A Comissão Europeia vai propor a suspensão parcial do Acordo de Associação da União Europeia com Israel, “no que diz respeito às questões comerciais”, bem como sanções individuais contra os “ministros extremistas” do Governo israelita e os “colonos violentos” na Cisjordânia, anunciou a presidente da Comissão Europeia, Ursula von der Leyen, no seu discurso sobre o estado da União Europeia, esta quarta-feira, no Parlamento Europeu de Estrasburgo.
“Estou ciente de que será difícil obter maiorias” para a aprovação destas medidas, reconheceu a líder do executivo comunitário, que depois de meses de críticas à inacção da UE face à catástrofe humanitária na Faixa de Gaza, deixou um apelo aos Estados-membros. “Não podemos dar-nos ao luxo de ficar paralisados. Devemos todos assumir as nossas responsabilidades: o Parlamento, o Conselho e a Comissão”, afirmou.
“Custa-me dizer estas palavras”, confessou Ursula von der Leyen, descrevendo a situação em Gaza como “simplesmente catastrófica” e as acções do Governo israelita como “simplesmente inaceitáveis”. “A fome provocada pelo homem nunca pode ser uma arma de guerra. Pelas crianças, pela humanidade, isto tem de acabar”, declarou a presidente da Comissão Europeia, que viu metade dos eurodeputados vestidos de vermelho numa manifestação silenciosa pela população de Gaza.
“O que está a acontecer em Gaza abala a consciência do mundo”, disse Von der Leyen, que reclamou “acesso irrestrito a toda a ajuda humanitária” ao enclave palestiniano, bem como “um cessar-fogo imediato” e a libertação imediata de todos os reféns mantidos pelo Hamas há mais de 700 dias.
A presidente da Comissão Europeia estava debaixo de fogo por causa do seu silêncio face à destruição de Gaza, acusada de ter um duplo critério relativamente ao respeito pela lei internacional no caso da guerra de agressão da Rússia contra a Ucrânia. No seu discurso sobre o estado da União Europeia (ou SOTEU, como ficou conhecido, pela sigla em inglês), esforçou-se por sacudir essa imagem – e demonstrar que não é indiferente à situação.
“Muitos cidadãos perguntam-se até que ponto a situação terá de piorar para que haja uma resposta unânime. Sei que para eles a incapacidade da Europa de chegar a acordo sobre um caminho comum a seguir também é dolorosa.
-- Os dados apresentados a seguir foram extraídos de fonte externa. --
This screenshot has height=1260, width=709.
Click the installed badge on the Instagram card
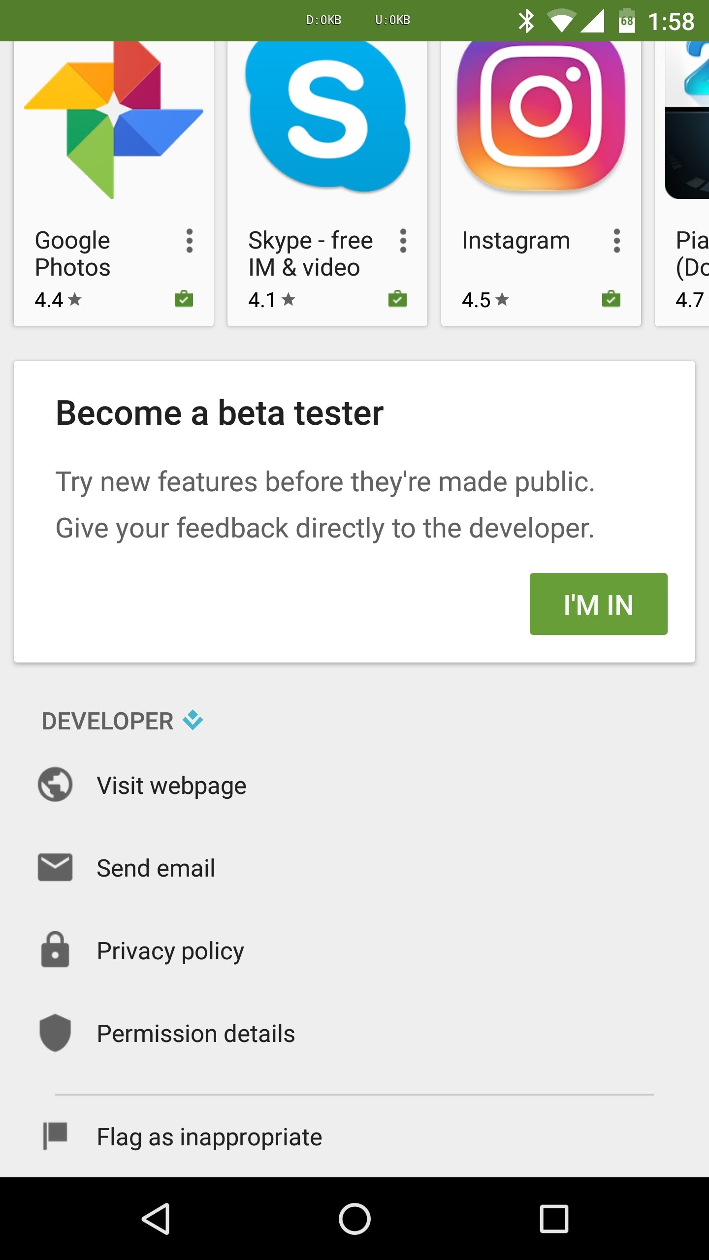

Compreendo-os”, referiu, sacudindo a pressão de Bruxelas para as capitais (mais à frente no seu discurso, defendeu que nas matérias de política externa, a UE devia “libertar-se das amarras da unanimidade” e “passar para a maioria qualificada”, uma ideia que desagrada aos Estados-membros mais pequenos).
Além das novas propostas que terão de ser aprovadas por unanimidade pelo Conselho da UE, Von der Leyen disse que o executivo comunitário vai suspender o seu apoio bilateral a Israel, cessando temporariamente “todos os pagamentos nestas áreas, sem afectar o nosso trabalho com a sociedade civil ou com o [centro memorial do Holocausto] Yad Vashem”, anunciou.
E num “esforço internacional com parceiros regionais”, vai criar um novo Grupo de Doadores para a Palestina, que financiará um “instrumento específico para a reconstrução de Gaza”.
Ursula von der Leyen lembrou que é “uma amiga de longa data do povo de Israel”, mas carregou nas críticas ao comportamento do Governo israelita, sem nunca mencionar o nome do primeiro-ministro, Benjamin Netanyahu. As “acções” e “declarações” de vários membros do Governo “apontam para uma clara tentativa de minar a visão de um Estado palestiniano viável”, lamentou.
“Não podemos permitir que isso aconteça”, disse, recordando que “o objectivo da Europa foi sempre o mesmo: segurança real para Israel e um presente e futuro seguros para todos os palestinianos”. “O único plano de paz realista é aquele baseado em dois Estados, vivendo lado a lado em paz e segurança”, insistiu.